In this paper we trace the implications of some common contradictions in government-inspired efforts to increase citizen participation in health care delivery. We cover general problems of generating citizen participation, specific difficulties in community organization resulting when issues of health are the organizing focus, and the benefits that were thought to result from efforts to increase citizen participation in social programs in the 1960's.

When programs focused on increased citizen participation were initiated program administrators attempted to maximize citizen involvement quickly by: projecting an image of maximal social impact; minimizing or ignoring questions of long-term fiscal uncertainty; projecting an image of maximal control by citizens; and projecting images of institutional solidarity and of experimentation and innovation. They tended to recruit to the staff social activists taken to be representative of the community (although they might not be), promising opportunities for upward mobility. They also tended to adopt conciliatory administrative styles in keeping with their experimental non-elitist orientations.

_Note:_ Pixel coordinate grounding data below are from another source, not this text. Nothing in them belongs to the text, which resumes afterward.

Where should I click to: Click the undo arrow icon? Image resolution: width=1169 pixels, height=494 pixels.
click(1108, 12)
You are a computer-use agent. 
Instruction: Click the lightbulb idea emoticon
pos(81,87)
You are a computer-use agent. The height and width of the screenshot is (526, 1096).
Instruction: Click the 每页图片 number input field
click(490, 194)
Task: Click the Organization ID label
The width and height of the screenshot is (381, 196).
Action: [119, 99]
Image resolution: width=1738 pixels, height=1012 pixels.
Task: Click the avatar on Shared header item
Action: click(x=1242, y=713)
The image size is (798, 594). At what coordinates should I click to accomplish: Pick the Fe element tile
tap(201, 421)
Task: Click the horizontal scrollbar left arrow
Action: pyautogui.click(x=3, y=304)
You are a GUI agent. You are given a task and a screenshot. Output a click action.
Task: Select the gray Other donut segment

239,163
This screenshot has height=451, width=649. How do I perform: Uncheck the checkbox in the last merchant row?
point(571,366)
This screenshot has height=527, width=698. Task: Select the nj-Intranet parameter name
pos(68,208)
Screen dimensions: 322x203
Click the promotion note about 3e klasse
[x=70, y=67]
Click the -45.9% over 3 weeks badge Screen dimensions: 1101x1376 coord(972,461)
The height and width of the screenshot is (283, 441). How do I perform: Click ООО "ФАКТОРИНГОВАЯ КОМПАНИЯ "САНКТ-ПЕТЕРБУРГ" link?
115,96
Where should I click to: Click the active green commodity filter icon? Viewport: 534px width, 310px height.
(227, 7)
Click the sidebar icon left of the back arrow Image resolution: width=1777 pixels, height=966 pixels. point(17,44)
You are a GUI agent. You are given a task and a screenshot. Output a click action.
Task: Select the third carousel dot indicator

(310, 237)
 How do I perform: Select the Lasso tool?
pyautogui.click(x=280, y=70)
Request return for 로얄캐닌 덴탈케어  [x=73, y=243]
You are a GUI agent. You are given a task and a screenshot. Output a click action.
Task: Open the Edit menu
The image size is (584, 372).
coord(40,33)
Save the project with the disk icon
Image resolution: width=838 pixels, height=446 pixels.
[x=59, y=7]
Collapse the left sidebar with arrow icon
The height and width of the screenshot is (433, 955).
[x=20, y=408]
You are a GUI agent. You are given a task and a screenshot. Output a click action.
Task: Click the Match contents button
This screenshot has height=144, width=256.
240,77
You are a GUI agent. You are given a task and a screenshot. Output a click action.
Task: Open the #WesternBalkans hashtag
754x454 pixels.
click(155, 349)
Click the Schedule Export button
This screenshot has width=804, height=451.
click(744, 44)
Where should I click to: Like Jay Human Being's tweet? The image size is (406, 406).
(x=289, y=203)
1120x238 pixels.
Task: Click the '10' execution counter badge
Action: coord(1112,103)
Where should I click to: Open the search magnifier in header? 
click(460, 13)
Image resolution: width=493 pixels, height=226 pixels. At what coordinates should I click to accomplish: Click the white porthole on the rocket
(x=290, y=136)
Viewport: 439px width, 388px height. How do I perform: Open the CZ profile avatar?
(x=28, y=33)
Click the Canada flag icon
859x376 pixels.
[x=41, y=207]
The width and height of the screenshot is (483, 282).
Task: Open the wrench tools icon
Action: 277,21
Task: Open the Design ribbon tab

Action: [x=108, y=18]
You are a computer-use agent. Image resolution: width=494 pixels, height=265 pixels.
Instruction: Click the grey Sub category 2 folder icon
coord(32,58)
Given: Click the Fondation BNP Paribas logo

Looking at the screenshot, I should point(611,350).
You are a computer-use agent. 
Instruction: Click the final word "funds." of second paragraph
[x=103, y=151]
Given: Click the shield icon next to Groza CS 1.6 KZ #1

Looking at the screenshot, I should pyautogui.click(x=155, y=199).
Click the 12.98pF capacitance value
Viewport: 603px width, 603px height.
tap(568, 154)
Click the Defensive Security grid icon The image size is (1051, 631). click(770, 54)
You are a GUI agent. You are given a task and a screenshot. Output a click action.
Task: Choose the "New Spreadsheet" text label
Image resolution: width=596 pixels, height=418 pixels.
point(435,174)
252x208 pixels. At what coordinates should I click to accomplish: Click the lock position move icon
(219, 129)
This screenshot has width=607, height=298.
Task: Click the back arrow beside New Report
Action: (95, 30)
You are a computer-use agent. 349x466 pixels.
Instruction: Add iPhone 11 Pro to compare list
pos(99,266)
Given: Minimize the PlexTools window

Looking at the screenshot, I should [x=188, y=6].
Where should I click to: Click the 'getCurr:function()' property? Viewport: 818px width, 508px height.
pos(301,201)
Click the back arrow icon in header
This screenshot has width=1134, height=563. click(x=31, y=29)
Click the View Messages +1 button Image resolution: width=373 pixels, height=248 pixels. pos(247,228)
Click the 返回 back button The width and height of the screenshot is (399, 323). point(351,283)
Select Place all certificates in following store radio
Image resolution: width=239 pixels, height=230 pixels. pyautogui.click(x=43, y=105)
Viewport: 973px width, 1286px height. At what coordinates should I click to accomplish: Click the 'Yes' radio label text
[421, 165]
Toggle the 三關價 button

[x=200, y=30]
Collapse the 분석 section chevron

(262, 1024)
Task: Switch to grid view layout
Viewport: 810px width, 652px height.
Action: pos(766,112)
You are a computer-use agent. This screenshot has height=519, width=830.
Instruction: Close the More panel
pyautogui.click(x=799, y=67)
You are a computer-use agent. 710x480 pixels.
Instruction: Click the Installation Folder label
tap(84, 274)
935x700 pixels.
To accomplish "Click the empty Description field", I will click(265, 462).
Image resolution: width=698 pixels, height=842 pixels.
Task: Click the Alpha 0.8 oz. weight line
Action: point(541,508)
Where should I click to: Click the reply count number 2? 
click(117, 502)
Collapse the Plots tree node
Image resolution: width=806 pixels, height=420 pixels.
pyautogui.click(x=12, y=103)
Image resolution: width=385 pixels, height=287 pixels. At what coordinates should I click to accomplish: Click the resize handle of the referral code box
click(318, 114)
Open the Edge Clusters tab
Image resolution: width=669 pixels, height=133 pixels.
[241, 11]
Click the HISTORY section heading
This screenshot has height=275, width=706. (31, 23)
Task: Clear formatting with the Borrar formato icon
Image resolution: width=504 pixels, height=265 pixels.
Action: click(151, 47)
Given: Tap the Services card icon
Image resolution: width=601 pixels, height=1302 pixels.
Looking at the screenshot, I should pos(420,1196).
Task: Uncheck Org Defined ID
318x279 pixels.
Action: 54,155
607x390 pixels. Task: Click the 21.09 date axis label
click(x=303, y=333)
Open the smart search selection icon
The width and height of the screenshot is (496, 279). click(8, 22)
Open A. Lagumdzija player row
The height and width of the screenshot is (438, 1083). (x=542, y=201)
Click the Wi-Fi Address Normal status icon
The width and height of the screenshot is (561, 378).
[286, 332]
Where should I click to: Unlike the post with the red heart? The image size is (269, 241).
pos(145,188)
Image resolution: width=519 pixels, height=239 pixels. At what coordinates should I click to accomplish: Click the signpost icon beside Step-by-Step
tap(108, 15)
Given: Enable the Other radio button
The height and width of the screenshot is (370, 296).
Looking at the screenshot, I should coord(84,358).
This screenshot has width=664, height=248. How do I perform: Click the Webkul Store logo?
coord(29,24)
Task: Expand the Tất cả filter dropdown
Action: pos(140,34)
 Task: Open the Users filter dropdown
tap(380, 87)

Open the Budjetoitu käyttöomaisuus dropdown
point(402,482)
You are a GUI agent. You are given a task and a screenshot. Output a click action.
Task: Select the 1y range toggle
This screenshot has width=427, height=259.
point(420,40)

These tendencies characteristic of the initiation phase of projects conflicted with the demands placed upon programs in later phases of program implementation. These demands resulted from later perceived needs to: evaluate programs; limit spending; counter internal organizational opposition; and respond to sponsors' shifting interests. Paraprofessionals recruited to the staff tended to lose their “community” orientation, and administrative style tended to focus considerably more on program accountability.

These shifting program demands substantially account for what otherwise appears to be the failure of efforts to increase citizens' participation in health delivery programs, and, by extension, in other areas where the impetus for increased citizen participation comes from government initiatives.